═══ The input ═══
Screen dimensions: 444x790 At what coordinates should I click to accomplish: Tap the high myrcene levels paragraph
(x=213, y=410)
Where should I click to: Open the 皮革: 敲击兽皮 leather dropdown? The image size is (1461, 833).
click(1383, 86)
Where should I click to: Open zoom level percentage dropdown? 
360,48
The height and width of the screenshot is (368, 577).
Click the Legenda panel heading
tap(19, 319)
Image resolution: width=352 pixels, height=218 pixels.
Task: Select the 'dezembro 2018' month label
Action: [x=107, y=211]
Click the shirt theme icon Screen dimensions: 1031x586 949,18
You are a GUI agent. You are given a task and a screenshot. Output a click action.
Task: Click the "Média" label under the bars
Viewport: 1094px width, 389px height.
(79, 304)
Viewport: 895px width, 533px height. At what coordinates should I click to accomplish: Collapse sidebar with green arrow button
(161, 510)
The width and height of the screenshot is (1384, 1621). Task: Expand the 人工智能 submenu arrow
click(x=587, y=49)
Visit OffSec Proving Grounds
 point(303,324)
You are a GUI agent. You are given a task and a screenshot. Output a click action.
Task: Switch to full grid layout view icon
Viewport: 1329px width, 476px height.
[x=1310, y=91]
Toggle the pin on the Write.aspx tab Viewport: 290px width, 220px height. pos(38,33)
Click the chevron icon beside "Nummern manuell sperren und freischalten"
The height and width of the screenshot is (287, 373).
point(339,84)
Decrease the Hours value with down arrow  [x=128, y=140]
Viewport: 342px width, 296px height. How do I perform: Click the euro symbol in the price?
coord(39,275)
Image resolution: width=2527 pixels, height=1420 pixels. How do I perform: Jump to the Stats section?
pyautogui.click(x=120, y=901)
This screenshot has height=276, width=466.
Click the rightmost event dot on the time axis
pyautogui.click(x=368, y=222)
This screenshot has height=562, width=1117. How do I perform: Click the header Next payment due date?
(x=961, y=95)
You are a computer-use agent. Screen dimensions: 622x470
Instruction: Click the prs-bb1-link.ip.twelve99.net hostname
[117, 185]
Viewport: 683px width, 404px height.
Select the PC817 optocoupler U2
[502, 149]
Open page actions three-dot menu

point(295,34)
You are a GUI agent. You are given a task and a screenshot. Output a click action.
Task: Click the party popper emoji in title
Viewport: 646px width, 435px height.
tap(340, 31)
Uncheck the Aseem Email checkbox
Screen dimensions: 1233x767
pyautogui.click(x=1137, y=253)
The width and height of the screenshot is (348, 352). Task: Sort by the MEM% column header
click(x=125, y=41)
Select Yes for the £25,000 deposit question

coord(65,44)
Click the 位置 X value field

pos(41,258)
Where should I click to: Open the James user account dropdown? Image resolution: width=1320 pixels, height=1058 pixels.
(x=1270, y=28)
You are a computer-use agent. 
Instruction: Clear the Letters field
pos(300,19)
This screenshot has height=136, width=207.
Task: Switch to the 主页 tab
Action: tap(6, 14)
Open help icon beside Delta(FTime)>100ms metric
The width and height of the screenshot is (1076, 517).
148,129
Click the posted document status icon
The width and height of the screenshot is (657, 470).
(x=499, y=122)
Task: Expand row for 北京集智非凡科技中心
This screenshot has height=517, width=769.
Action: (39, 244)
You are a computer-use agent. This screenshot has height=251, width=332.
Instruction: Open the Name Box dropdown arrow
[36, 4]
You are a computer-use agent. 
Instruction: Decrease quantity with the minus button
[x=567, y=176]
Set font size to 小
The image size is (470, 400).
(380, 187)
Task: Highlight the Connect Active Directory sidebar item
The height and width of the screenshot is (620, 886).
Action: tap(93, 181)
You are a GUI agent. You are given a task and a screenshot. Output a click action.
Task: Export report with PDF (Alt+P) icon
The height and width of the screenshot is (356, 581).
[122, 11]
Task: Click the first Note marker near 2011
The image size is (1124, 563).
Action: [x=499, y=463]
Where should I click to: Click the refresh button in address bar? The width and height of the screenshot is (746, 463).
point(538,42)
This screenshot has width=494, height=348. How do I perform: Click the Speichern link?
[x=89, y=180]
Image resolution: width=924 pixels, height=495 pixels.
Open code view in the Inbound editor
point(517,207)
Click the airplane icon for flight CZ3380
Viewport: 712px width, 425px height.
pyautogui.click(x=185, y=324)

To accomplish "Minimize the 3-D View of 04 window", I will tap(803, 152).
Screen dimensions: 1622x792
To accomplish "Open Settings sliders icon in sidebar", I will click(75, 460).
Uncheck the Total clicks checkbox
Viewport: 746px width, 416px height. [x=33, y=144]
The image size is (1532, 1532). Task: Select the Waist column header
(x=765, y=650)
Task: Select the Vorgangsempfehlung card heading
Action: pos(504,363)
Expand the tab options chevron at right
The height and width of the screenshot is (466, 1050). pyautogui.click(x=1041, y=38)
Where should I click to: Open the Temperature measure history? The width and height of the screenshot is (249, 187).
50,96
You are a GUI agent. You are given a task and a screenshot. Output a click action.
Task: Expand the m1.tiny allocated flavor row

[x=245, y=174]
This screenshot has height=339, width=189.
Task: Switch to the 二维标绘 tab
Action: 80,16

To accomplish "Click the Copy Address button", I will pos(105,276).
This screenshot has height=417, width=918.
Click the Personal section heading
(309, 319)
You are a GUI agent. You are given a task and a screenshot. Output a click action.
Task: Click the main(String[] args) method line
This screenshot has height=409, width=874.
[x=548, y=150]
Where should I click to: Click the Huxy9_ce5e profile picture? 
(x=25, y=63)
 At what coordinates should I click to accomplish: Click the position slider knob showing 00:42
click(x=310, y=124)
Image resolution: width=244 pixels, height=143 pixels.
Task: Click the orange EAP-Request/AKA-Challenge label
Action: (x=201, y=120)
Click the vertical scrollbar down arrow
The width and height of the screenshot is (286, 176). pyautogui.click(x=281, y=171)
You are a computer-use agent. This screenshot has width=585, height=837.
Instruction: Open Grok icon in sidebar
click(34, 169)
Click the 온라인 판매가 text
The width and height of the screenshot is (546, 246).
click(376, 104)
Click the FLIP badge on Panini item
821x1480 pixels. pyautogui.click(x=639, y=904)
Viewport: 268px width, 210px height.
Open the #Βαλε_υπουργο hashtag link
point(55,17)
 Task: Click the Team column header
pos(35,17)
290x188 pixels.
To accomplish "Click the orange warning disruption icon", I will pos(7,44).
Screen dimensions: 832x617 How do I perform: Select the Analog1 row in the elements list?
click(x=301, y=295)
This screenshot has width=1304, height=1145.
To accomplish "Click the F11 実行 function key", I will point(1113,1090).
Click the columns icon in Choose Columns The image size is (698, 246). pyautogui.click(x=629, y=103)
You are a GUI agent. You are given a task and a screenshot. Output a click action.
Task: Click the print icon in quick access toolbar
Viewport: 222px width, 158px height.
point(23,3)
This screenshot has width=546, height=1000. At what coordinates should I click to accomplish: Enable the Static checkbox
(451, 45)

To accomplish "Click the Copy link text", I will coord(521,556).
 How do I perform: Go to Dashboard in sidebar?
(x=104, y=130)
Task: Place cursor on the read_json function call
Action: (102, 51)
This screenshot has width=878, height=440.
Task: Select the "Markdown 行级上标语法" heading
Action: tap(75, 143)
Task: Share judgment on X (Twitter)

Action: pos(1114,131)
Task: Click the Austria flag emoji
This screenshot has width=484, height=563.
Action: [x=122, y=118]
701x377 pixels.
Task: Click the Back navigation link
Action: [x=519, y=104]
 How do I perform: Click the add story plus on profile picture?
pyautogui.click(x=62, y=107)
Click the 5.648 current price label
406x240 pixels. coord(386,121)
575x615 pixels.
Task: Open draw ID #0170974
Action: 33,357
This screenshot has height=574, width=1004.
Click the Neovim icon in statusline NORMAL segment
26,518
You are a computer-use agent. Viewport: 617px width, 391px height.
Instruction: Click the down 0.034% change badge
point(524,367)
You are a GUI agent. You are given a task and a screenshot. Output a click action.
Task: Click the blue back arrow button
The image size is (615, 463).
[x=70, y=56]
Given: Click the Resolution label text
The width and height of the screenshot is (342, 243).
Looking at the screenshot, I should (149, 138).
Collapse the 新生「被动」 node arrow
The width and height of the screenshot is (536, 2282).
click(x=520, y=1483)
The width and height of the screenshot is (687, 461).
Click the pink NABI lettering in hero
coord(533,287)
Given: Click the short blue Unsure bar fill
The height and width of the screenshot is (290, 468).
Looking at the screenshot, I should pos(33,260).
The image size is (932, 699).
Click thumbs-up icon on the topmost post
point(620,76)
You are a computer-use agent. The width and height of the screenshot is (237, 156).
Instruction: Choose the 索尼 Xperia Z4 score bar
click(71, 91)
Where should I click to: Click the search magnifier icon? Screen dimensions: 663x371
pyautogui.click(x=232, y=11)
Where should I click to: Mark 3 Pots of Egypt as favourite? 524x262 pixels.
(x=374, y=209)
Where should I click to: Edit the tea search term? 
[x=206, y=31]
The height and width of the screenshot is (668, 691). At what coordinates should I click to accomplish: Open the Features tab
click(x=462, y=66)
═══
## Problem statement
Your output should be an exact copy of every line from the one containing "Collapse the 新生「被动」 node arrow" through the end of the records.

## Output
Collapse the 新生「被动」 node arrow
The width and height of the screenshot is (536, 2282).
click(x=520, y=1483)
The width and height of the screenshot is (687, 461).
Click the pink NABI lettering in hero
coord(533,287)
Given: Click the short blue Unsure bar fill
The height and width of the screenshot is (290, 468).
Looking at the screenshot, I should pos(33,260).
The image size is (932, 699).
Click thumbs-up icon on the topmost post
point(620,76)
You are a computer-use agent. The width and height of the screenshot is (237, 156).
Instruction: Choose the 索尼 Xperia Z4 score bar
click(71, 91)
Where should I click to: Click the search magnifier icon? Screen dimensions: 663x371
pyautogui.click(x=232, y=11)
Where should I click to: Mark 3 Pots of Egypt as favourite? 524x262 pixels.
(x=374, y=209)
Where should I click to: Edit the tea search term? 
[x=206, y=31]
The height and width of the screenshot is (668, 691). At what coordinates should I click to accomplish: Open the Features tab
click(x=462, y=66)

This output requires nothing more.